Does AKR1B8 have any potential as a therapeutic target?

AKR1B8 has been proposed as a potential therapeutic target for certain diseases, such as liver cancer and diabetic nephropathy. Inhibitors that specifically target AKR1B8 could potentially be developed to help combat these conditions. However, more research is needed to validate AKR1B8 as a therapeutic target and develop effective drug candidates.

Are there any inhibitors or activators of AKR1B8 identified?

To date, no specific inhibitors or activators of AKR1B8 have been reported in the literature. However, given its similarities to other members of the aldo-keto reductase superfamily, it is possible that some known inhibitors or activators of related enzymes could also exert effects on AKR1B8. Further research is needed to identify compounds that can selectively modulate AKR1B8 activity.

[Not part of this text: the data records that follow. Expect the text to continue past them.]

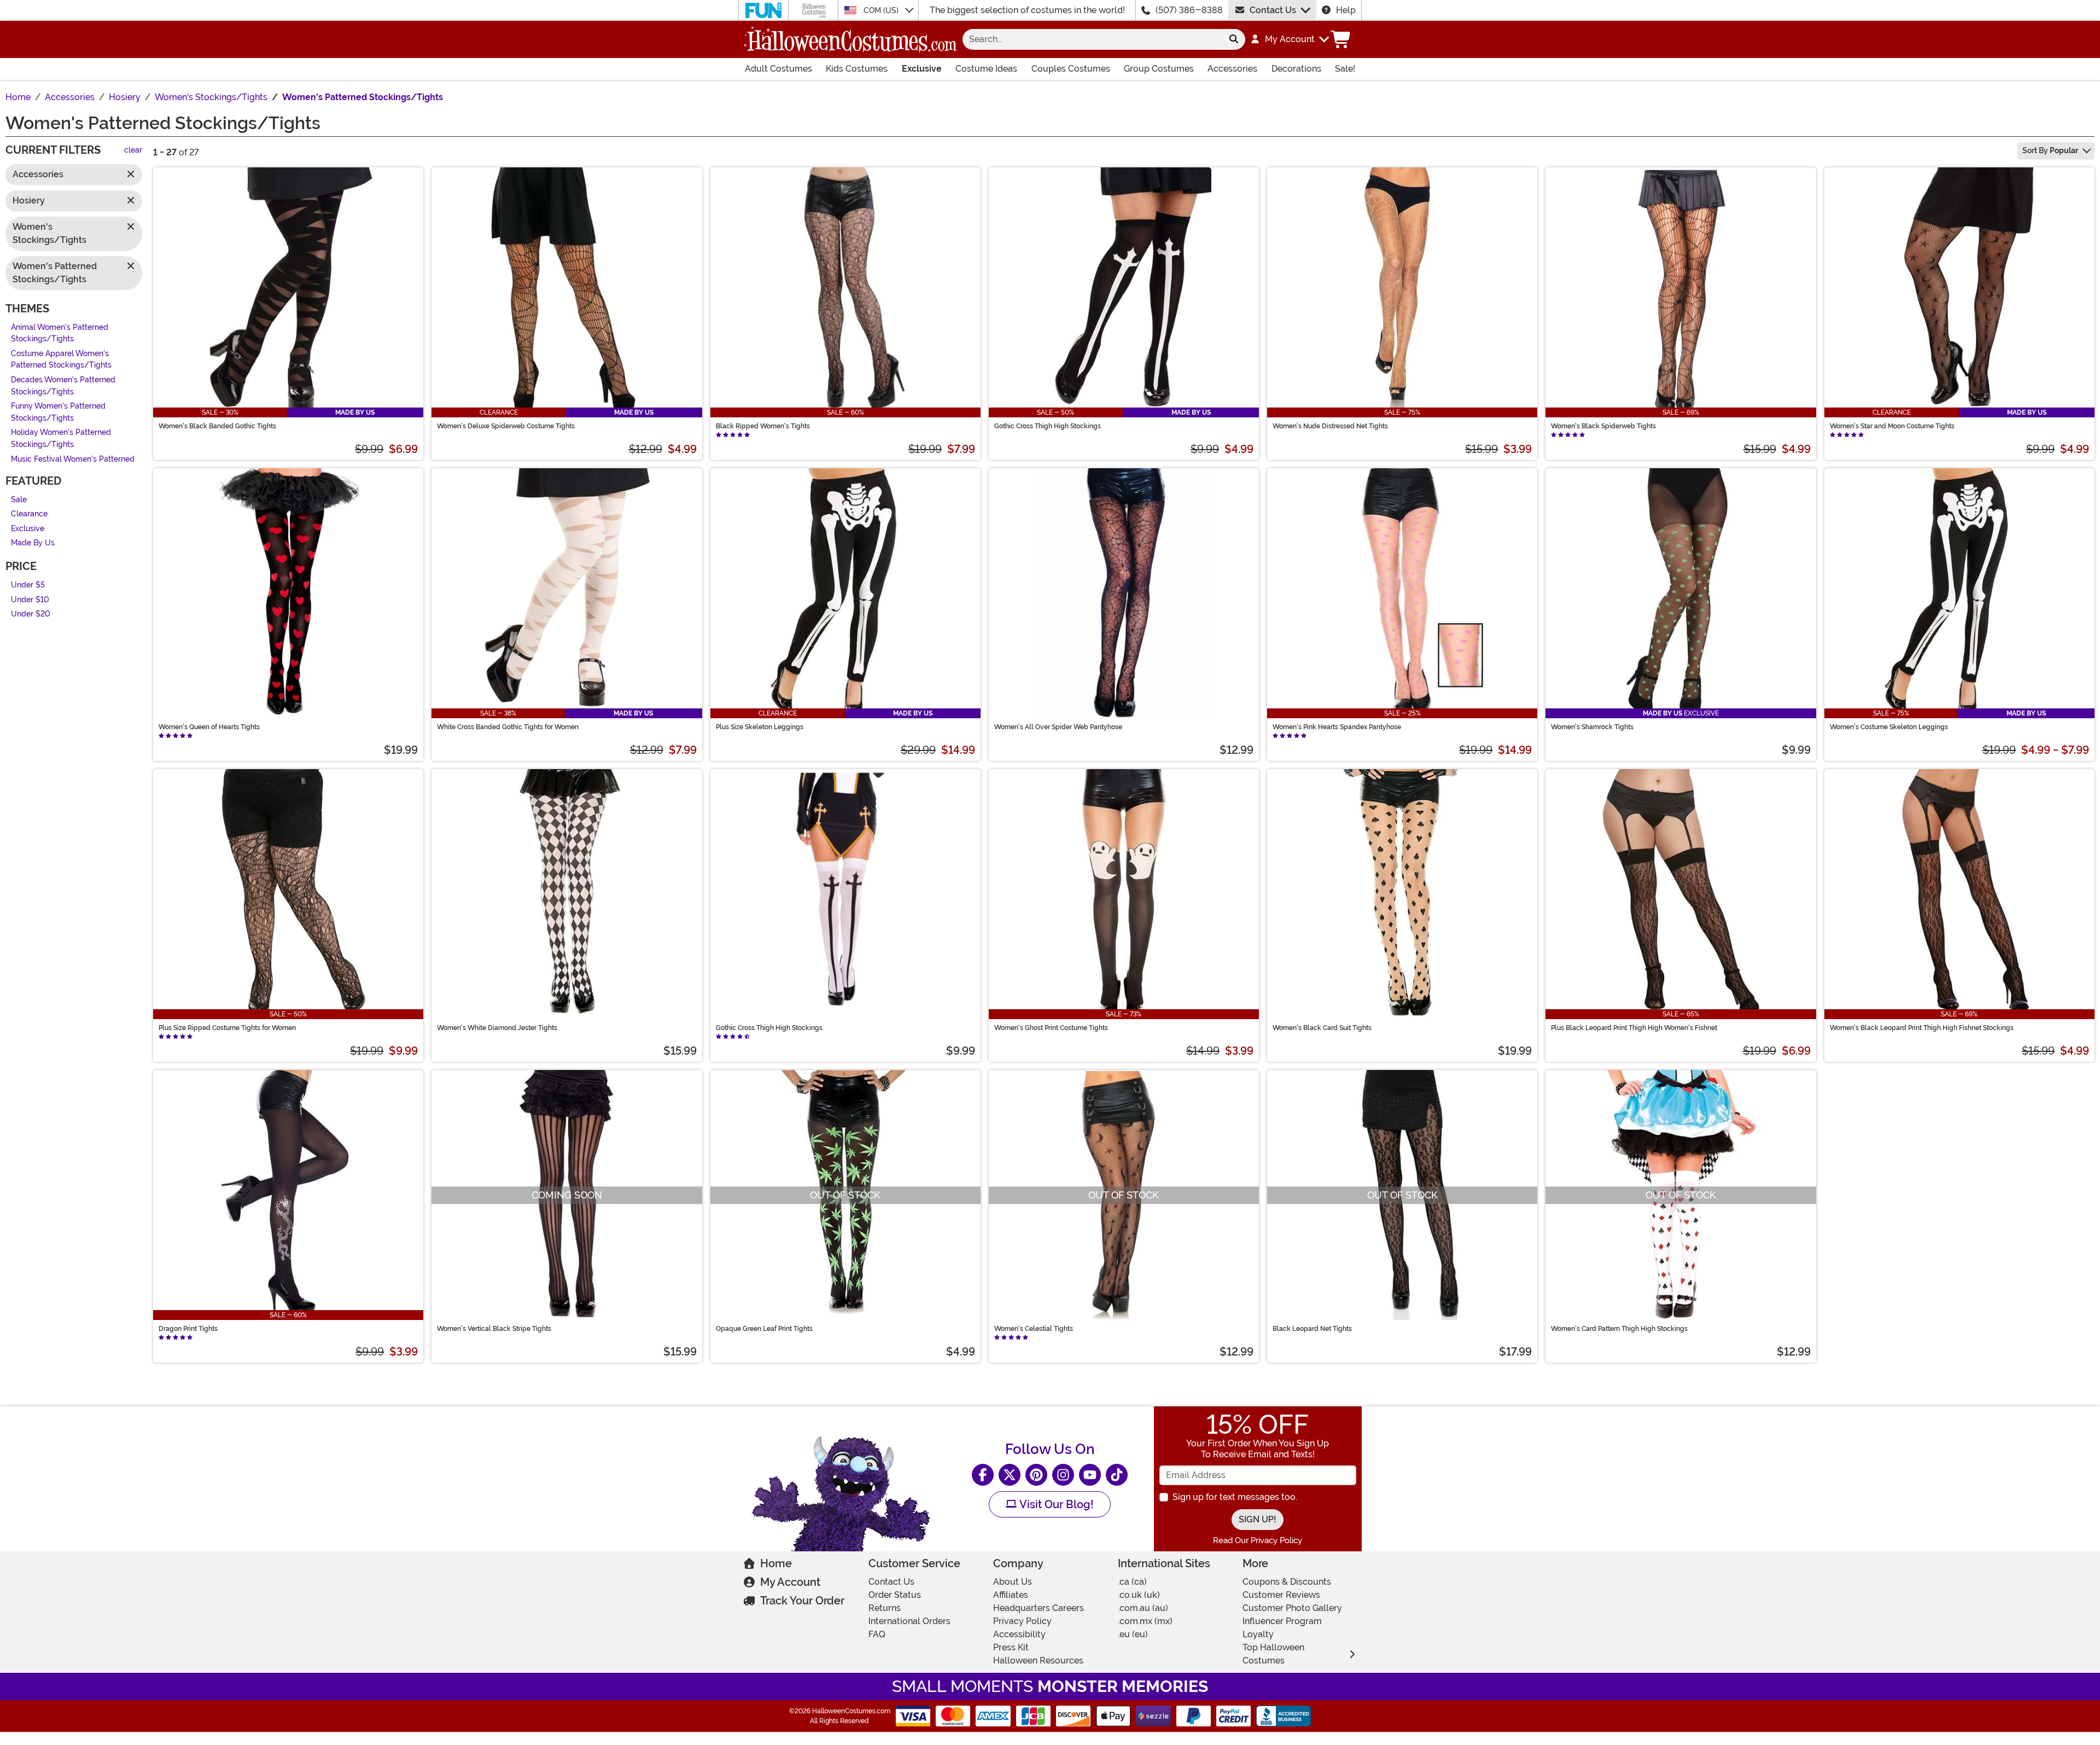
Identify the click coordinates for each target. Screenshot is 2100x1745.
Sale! (1345, 68)
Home (776, 1563)
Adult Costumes (778, 68)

Are there any known interactions or binding partners of AKR1B8 protein?

Limited information is available regarding the specific interactions or binding partners of AKR1B8. However, being a member of the aldo-keto reductase superfamily, it is likely to interact with various substrates, coenzymes, and other proteins within the cellular environment. Further studies are needed to elucidate the protein-protein interactions of AKR1B8.